On Monday morning, Georgia Gov. Nathan Deal vetoed HB 757, a “religious freedom” anti-LGBT bill that sparked much controversy after it was passed by Georgia’s legislature.
HB 757 was proclaimed as a First Amendment Defense Act bill that protected the “religious freedoms” of Georgia citizens, allowing “faith-based organizations” to deny services to anyone who violated their beliefs or faith. This includes denying someone from renting or leasing property, as well as refusing to perform marriage ceremonies.
Georgia hosts several large corporations, and many major studios film in the state—within the past week, Disney, Marvel, Time Warner, and Viacom all threatened to move their business from Georgia if the discriminatory bill was signed into law. This would gut Georgia a significant portion of the $1.7 billion in revenue it receives from the film and television industry.
More than 500 corporations also banded together to protest the bill via Georgia Prospers, which is a “coalition devoted to opposing discrimination.” This included Coca-Cola, Hope Depot, Marriot, and UPS, while the NFL said it may refuse to hold a Super Bowl in Georgia.

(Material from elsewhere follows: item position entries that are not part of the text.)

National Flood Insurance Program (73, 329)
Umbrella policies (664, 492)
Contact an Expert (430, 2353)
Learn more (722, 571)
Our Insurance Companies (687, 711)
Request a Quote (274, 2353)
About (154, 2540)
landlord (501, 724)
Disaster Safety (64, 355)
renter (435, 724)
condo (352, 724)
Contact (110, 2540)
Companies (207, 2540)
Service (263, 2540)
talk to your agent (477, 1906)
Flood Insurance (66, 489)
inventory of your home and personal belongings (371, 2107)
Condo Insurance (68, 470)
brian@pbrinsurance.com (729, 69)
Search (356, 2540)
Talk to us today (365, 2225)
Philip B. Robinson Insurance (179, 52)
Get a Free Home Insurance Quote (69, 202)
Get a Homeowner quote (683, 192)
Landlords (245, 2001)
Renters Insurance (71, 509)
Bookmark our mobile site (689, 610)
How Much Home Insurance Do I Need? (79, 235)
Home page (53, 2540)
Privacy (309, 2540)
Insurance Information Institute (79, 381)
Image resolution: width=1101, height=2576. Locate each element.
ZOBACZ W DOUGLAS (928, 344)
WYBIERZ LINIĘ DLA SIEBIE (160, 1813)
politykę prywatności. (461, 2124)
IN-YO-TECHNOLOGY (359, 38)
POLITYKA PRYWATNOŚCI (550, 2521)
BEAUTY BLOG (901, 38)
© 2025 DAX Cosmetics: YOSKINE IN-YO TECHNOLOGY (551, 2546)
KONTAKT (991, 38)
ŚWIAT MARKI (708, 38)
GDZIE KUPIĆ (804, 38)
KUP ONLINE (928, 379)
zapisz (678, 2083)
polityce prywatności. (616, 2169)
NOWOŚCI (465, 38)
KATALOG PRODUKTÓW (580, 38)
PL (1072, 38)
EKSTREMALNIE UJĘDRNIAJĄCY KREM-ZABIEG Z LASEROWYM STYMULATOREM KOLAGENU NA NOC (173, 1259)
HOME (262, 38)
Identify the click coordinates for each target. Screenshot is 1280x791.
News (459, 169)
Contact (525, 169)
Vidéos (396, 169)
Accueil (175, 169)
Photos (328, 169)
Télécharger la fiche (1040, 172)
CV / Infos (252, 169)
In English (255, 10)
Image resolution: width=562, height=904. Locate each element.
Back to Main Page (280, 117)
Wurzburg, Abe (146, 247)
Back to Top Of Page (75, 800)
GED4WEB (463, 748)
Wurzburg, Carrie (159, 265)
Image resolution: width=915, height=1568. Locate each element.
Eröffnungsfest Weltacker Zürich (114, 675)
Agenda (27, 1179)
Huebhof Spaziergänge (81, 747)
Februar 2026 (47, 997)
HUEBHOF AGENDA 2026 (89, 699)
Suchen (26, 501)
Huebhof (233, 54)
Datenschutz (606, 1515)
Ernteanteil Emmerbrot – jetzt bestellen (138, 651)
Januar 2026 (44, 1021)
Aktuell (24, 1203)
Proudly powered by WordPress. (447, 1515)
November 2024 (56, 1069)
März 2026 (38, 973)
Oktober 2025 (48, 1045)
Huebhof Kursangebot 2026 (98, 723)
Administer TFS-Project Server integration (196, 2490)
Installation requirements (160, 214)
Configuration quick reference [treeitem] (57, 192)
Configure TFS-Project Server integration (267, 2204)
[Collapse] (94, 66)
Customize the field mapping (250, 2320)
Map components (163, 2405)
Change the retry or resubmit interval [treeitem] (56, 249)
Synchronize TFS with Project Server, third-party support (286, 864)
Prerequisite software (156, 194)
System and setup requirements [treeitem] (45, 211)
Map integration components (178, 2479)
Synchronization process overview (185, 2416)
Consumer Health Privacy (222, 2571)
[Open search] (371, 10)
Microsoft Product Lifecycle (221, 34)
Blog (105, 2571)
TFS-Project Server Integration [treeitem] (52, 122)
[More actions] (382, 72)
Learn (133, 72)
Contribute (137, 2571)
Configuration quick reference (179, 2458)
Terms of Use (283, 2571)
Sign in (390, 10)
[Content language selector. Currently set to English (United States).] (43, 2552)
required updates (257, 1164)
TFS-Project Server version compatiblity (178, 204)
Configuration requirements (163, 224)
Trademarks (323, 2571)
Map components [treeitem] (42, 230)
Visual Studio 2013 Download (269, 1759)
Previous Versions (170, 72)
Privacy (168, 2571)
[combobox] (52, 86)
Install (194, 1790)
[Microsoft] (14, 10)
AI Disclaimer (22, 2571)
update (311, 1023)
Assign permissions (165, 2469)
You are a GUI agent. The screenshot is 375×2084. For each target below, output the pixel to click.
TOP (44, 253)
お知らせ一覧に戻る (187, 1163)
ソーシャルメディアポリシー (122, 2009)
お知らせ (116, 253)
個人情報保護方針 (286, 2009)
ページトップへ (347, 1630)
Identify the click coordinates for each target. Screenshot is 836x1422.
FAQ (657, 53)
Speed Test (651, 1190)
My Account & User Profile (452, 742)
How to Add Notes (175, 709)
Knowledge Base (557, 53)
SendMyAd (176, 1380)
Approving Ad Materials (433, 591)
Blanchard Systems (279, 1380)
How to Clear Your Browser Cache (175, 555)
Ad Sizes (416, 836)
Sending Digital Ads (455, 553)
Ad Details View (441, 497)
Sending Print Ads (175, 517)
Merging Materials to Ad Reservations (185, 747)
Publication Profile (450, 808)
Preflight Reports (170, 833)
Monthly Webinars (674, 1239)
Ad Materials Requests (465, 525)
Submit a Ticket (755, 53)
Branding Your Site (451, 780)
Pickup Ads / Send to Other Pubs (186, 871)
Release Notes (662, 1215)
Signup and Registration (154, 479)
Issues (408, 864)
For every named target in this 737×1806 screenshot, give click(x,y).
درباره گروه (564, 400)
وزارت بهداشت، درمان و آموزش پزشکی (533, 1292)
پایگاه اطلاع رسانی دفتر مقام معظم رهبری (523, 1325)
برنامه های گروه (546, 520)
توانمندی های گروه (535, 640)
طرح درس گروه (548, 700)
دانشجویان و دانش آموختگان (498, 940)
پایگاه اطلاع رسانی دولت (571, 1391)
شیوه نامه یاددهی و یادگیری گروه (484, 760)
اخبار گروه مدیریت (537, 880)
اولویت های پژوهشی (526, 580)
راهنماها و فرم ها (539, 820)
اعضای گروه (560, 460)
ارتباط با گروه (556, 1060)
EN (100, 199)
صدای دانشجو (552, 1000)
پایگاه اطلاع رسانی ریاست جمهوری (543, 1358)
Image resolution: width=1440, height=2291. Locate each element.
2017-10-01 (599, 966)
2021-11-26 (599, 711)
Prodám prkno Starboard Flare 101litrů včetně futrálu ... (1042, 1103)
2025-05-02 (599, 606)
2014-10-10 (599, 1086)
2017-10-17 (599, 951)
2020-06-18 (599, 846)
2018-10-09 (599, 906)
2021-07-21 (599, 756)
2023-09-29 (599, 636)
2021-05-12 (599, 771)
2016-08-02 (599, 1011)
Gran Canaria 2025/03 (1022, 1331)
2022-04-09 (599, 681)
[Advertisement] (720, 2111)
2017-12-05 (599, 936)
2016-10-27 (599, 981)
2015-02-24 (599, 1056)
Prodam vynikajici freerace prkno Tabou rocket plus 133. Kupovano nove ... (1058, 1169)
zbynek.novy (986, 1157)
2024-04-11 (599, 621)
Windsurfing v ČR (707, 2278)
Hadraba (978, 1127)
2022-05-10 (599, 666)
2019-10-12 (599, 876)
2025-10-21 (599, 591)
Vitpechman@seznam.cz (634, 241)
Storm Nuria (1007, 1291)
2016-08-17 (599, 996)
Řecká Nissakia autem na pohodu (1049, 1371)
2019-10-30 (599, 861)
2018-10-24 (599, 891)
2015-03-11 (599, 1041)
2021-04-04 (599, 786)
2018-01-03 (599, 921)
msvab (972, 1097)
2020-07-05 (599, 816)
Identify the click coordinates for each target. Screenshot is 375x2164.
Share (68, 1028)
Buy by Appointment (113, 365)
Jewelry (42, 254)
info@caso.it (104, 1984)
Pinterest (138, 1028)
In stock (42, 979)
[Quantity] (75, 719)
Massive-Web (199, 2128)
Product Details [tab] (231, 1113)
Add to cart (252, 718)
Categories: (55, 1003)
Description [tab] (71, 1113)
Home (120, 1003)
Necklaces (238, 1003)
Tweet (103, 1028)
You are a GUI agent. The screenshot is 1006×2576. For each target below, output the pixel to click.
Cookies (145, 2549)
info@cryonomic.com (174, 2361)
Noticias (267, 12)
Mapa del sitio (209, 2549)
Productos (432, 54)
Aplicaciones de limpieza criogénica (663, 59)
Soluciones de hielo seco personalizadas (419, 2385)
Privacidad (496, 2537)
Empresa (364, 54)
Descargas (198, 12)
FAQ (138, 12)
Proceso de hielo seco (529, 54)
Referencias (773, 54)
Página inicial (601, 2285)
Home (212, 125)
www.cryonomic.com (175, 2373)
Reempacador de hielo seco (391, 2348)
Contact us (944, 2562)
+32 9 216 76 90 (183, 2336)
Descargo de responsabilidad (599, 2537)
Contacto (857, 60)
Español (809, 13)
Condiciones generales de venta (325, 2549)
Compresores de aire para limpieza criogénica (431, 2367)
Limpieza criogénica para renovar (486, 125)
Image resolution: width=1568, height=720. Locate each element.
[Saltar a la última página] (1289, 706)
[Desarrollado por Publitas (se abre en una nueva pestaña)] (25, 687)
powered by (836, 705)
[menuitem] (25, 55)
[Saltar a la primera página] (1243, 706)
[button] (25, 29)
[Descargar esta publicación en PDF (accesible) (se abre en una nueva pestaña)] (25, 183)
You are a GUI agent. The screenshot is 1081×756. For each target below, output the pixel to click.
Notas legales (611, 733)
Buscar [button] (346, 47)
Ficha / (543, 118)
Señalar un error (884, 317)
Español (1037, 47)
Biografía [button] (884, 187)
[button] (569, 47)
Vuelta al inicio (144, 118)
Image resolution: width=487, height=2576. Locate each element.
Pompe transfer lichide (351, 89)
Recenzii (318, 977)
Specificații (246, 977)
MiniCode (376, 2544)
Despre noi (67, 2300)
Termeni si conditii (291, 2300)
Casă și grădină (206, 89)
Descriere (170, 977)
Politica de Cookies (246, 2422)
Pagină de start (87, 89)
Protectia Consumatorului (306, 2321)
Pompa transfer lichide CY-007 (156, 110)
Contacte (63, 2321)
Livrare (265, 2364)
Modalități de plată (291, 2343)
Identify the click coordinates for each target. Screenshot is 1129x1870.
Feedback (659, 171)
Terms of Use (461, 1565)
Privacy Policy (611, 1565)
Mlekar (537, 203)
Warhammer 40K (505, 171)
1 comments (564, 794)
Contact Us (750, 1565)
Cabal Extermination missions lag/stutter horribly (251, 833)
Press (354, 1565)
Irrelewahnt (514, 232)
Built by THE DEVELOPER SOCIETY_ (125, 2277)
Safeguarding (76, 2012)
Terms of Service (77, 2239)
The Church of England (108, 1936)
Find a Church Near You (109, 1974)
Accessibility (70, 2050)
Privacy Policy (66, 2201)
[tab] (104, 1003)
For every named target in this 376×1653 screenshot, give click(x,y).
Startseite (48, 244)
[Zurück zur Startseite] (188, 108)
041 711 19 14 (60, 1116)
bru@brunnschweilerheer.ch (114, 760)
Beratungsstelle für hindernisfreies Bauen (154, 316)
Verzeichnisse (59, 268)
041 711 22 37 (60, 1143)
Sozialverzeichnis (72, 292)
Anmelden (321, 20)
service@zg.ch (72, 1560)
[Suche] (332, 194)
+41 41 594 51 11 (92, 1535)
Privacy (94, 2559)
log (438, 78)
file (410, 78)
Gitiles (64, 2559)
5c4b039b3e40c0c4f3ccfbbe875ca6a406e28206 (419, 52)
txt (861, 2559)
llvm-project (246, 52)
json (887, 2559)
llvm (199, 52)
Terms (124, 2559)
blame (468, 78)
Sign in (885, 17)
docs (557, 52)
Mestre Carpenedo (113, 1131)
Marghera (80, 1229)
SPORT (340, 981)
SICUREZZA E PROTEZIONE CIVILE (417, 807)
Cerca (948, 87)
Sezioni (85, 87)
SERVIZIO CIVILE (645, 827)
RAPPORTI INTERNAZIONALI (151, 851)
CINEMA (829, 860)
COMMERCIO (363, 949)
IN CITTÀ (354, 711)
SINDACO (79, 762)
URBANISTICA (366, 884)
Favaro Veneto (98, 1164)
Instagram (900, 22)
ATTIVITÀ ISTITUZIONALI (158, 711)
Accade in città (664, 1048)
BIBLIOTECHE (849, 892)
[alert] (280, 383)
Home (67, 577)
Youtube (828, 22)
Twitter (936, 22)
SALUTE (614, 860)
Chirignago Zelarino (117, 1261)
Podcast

According to New Civil Rights Movement, Gov. Deal claimed he would not “bow to threats” of these businesses, yet sensing a major loss to Georgia’s revenue stream, signed a veto to HB 757 today.
In his comments, Deal states that, “I do not think we have to discriminate against anyone to protect the faith-based community. I believe it is about the character of the state, and the character of our people.”
Deal’s real motivation may lie more in what AJC notes: “Deal has zealously guarded the state’s pro-business reputation, which he often says has made Georgia the ‘No. 1 place in the nation to do business.’”
Regardless of his true motives, it is a positive move for the state that Deal has decided to veto the bill. Just last week, North Carolina passed one of the most appalling anti-LGBT pieces of legislation during a special session of Congress that occurred within a day.